Zettel, que possui ligações familiares com o empresário Daniel Vorcaro, era esperado pelos parlamentares para prestar esclarecimentos nesta fase da investigação.

Ele foi convocado na última quarta-feira (25), assim como os irmãos do ministro Dias Toffoli e autoridades do governo Jair Bolsonaro, como o ex-ministro Paulo Guedes.

Zettel foi desobrigado de depor sob os mesmos argumentos que Mendonça apresentou ao isentar os irmãos de Toffoli da obrigação.

Casado com Natalia Vorcaro, irmã do banqueiro, Zettel é pastor pastor da igreja da Lagoinha e foi o maior doador das campanhas de Jair Bolsonaro (PL) e Tarcísio de Freitas (Republicanos) em 2022.

No caso Master, ele é investigado por supostamente ter participação em fundo de investimentos que ficou sócio de Toffoli e irmãos no resort Tayayá, caso revelado pela Folha.

Na ocasião, a defesa de Zettel alegou que ele tem atividades empresariais conhecidas e lícitas, sem relação alguma com a gestão do Banco Master.

Ele também foi diretor da Super Empreendimentos, empresa que em 2024 adquiriu a casa de R$ 36 milhões, que ficou conhecida como hub de Vorcaro em Brasília.

Na quinta-feira, (26), Mendonça havia aceitado pedido das defesas de José Eugênio e José Carlos Dias Toffoli, irmãos do ministro Dias Toffoli, de não comparecer à comissão.

O argumento deles é que os requerimentos evidenciariam que eles foram convocados na condição de investigados, e não de testemunhas.

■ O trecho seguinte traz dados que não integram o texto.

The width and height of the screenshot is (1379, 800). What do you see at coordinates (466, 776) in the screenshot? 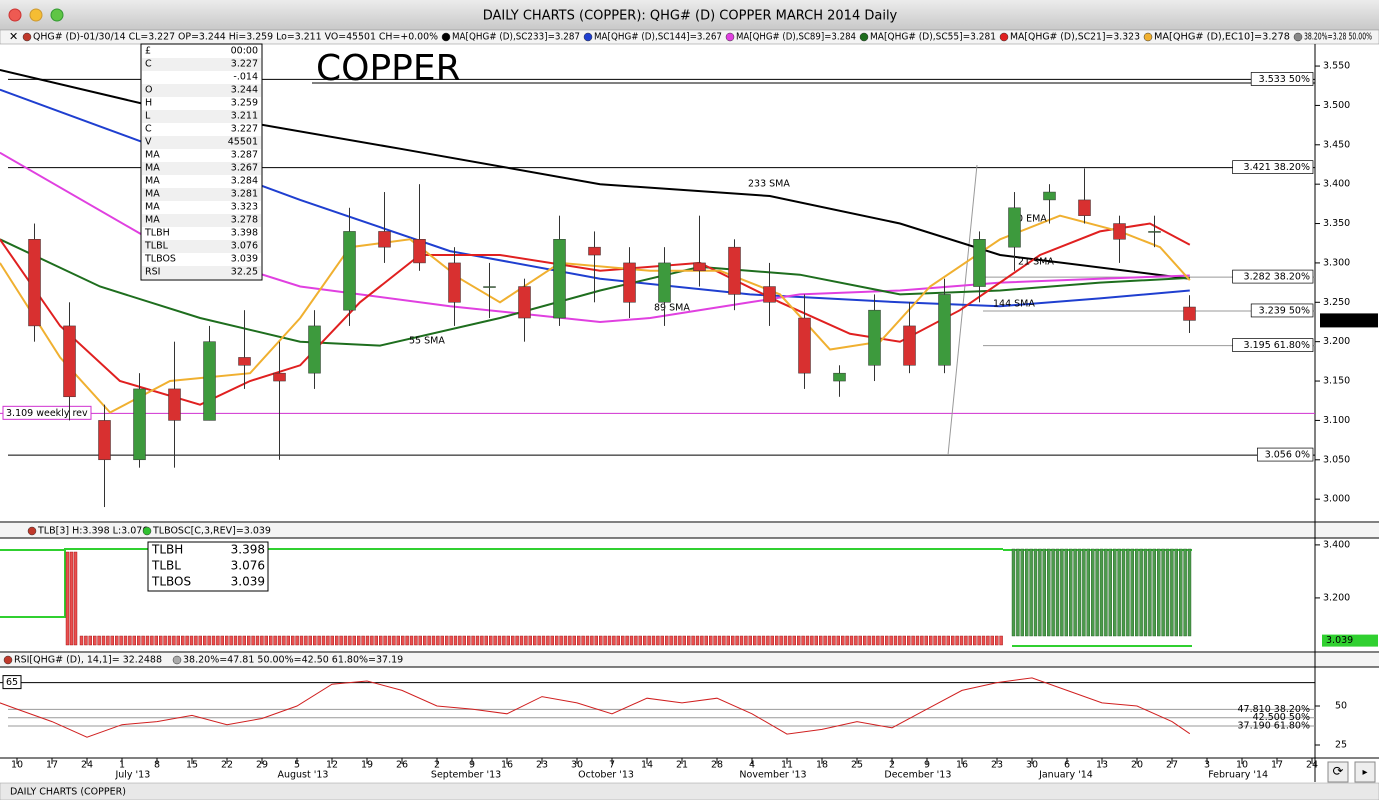
I see `month-label: September '13` at bounding box center [466, 776].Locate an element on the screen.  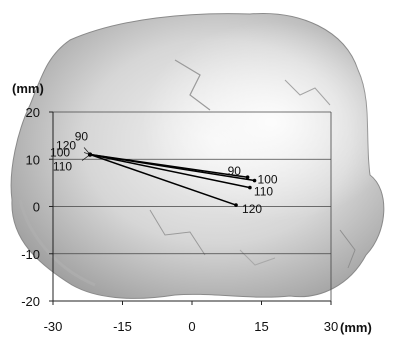
x-axis-unit-label: (mm) is located at coordinates (356, 328).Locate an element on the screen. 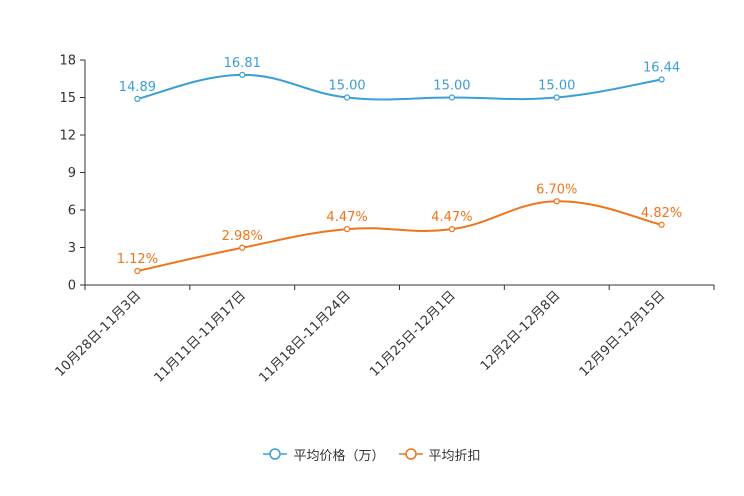 This screenshot has height=496, width=744. data-label: 2.98% is located at coordinates (242, 236).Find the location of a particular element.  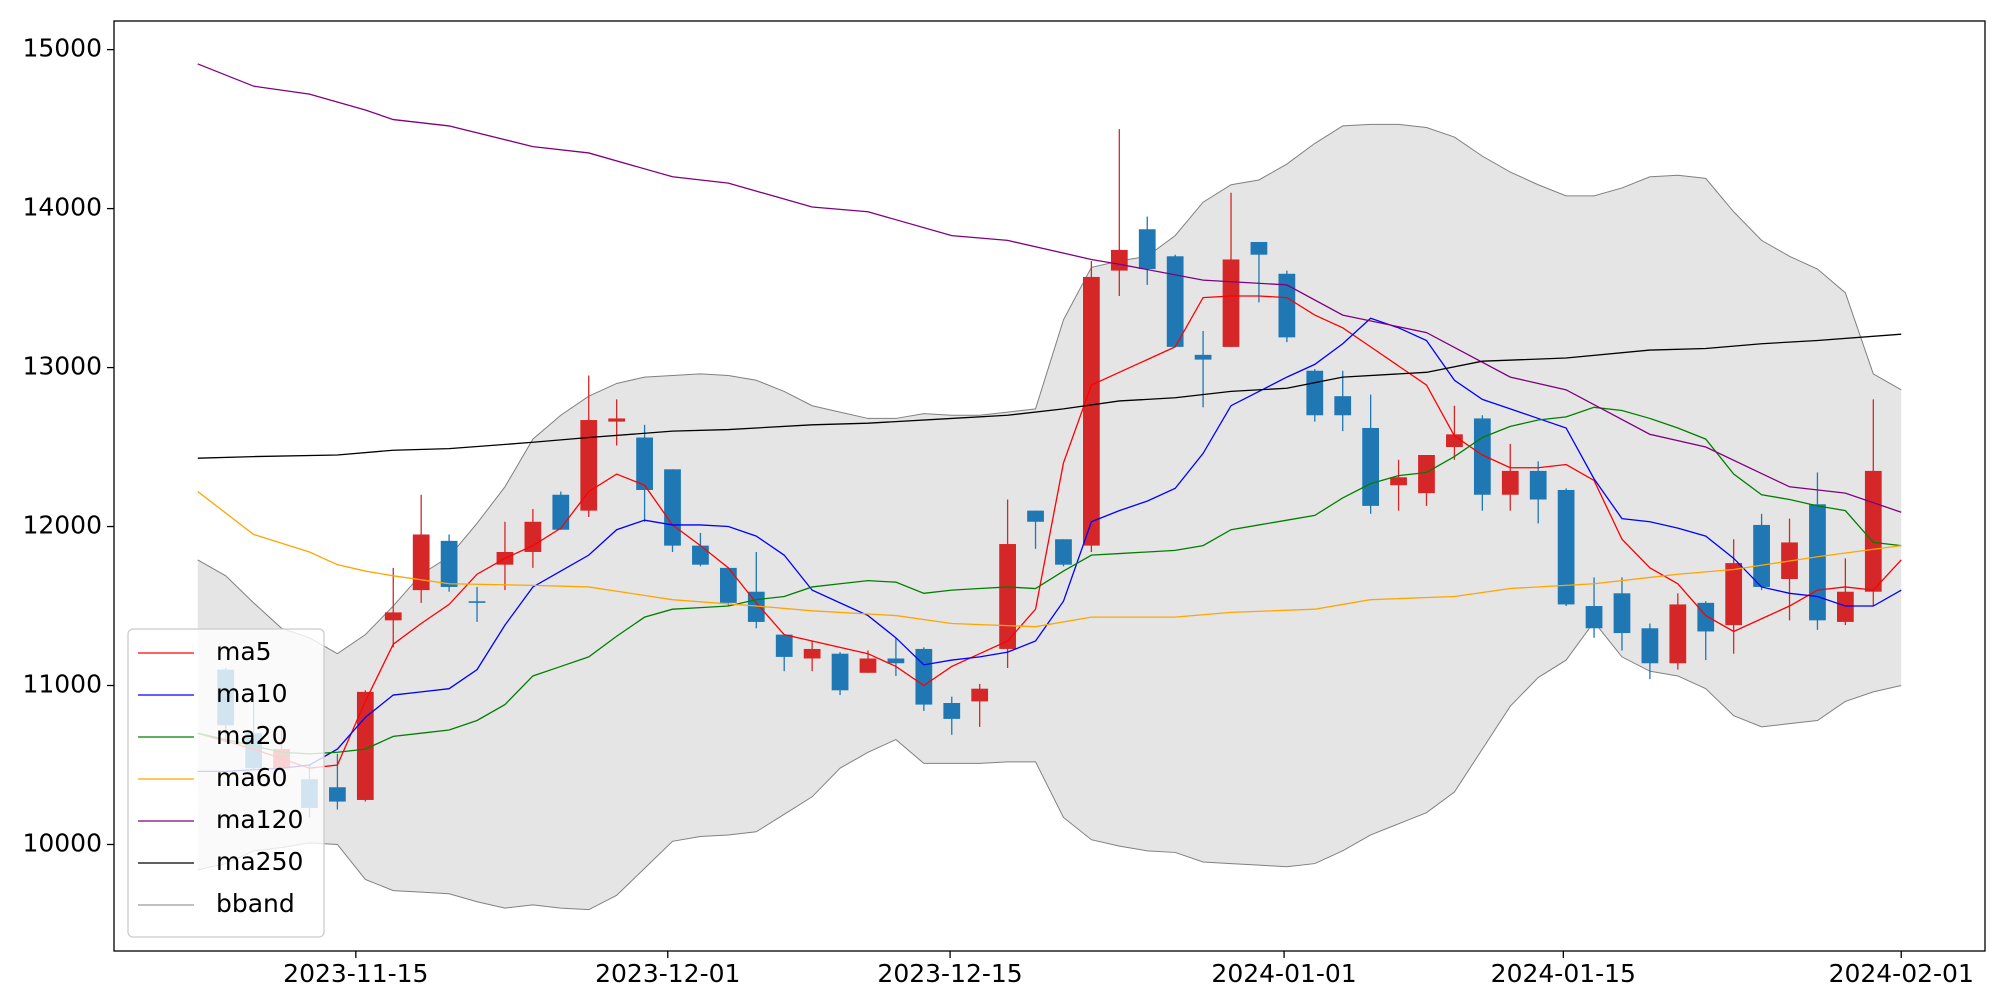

“Revela-se inafastável a garantia constitucional de qualquer investigado contra a autoincriminação, direito fundamental expressamente consagrado no art. 5º, LXIII, da Constituição da República”, disse o ministro, em sua decisão.

O ministro decidiu “afastar a obrigatoriedade de comparecimento, transmudando-a em facultatividade, deixando a cargo dos requerentes a decisão de comparecer, ou não, à ‘CPI do Crime Organizado'”.

E, caso aparecessem, que tivessem o direito de permanecer em silêncio e não ter que dizer a verdade ou sofrer constrangimentos por isso.

A expectativa na CPI do Crime Organizado é que Mendonça libere mais convocados sob o mesmo argumento.

Nesta sexta (27), outro que teve o status da convocação alterado para facultativo foi o advogado Paulo Humberto Barbosa, que adquiriu a participação dos Toffoli no Tayayá.